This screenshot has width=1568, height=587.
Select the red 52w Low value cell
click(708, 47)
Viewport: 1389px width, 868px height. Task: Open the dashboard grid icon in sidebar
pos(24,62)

__What the task requires__:
Pull out every line above that contains the string "width" and copy each one unchanged.

__Full output__:
This screenshot has width=1568, height=587.
Viewport: 1389px width, 868px height. Task: Open the dashboard grid icon in sidebar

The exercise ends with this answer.